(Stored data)
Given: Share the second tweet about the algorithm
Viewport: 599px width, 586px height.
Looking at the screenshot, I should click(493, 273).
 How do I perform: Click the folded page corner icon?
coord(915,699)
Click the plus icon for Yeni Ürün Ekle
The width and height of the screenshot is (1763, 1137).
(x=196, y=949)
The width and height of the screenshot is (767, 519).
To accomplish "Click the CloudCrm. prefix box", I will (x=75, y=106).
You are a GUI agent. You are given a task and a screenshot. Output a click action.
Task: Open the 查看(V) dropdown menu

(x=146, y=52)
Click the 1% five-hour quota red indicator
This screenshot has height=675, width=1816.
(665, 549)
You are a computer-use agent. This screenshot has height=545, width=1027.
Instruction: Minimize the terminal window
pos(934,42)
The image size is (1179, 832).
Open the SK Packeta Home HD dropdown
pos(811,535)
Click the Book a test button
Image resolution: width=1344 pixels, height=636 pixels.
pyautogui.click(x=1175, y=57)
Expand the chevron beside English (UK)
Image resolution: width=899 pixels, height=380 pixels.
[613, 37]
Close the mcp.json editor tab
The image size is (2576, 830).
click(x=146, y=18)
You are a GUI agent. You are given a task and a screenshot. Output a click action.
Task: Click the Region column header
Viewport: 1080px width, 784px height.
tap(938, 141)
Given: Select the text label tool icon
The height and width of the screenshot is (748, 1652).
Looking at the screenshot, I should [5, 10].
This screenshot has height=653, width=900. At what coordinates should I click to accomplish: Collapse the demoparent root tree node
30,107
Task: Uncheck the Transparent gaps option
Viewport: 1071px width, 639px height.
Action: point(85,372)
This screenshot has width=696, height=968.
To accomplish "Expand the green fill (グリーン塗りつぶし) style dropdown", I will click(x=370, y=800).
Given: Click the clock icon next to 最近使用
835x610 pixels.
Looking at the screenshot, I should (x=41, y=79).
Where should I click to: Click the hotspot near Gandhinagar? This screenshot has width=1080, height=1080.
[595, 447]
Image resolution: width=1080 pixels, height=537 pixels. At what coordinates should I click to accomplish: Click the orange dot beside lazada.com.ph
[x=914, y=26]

* **ABOUT THIS TASK**
Copy out every line of the data above, exactly as given.

* **ANSWER SPACE**
Given: Share the second tweet about the algorithm
Viewport: 599px width, 586px height.
Looking at the screenshot, I should click(493, 273).
 How do I perform: Click the folded page corner icon?
coord(915,699)
Click the plus icon for Yeni Ürün Ekle
The width and height of the screenshot is (1763, 1137).
(x=196, y=949)
The width and height of the screenshot is (767, 519).
To accomplish "Click the CloudCrm. prefix box", I will (x=75, y=106).
You are a GUI agent. You are given a task and a screenshot. Output a click action.
Task: Open the 查看(V) dropdown menu

(x=146, y=52)
Click the 1% five-hour quota red indicator
This screenshot has height=675, width=1816.
(665, 549)
You are a computer-use agent. This screenshot has height=545, width=1027.
Instruction: Minimize the terminal window
pos(934,42)
The image size is (1179, 832).
Open the SK Packeta Home HD dropdown
pos(811,535)
Click the Book a test button
Image resolution: width=1344 pixels, height=636 pixels.
pyautogui.click(x=1175, y=57)
Expand the chevron beside English (UK)
Image resolution: width=899 pixels, height=380 pixels.
[613, 37]
Close the mcp.json editor tab
The image size is (2576, 830).
click(x=146, y=18)
You are a GUI agent. You are given a task and a screenshot. Output a click action.
Task: Click the Region column header
Viewport: 1080px width, 784px height.
tap(938, 141)
Given: Select the text label tool icon
The height and width of the screenshot is (748, 1652).
Looking at the screenshot, I should [5, 10].
This screenshot has height=653, width=900. At what coordinates should I click to accomplish: Collapse the demoparent root tree node
30,107
Task: Uncheck the Transparent gaps option
Viewport: 1071px width, 639px height.
Action: point(85,372)
This screenshot has width=696, height=968.
To accomplish "Expand the green fill (グリーン塗りつぶし) style dropdown", I will click(x=370, y=800).
Given: Click the clock icon next to 最近使用
835x610 pixels.
Looking at the screenshot, I should (x=41, y=79).
Where should I click to: Click the hotspot near Gandhinagar? This screenshot has width=1080, height=1080.
[595, 447]
Image resolution: width=1080 pixels, height=537 pixels. At what coordinates should I click to accomplish: Click the orange dot beside lazada.com.ph
[x=914, y=26]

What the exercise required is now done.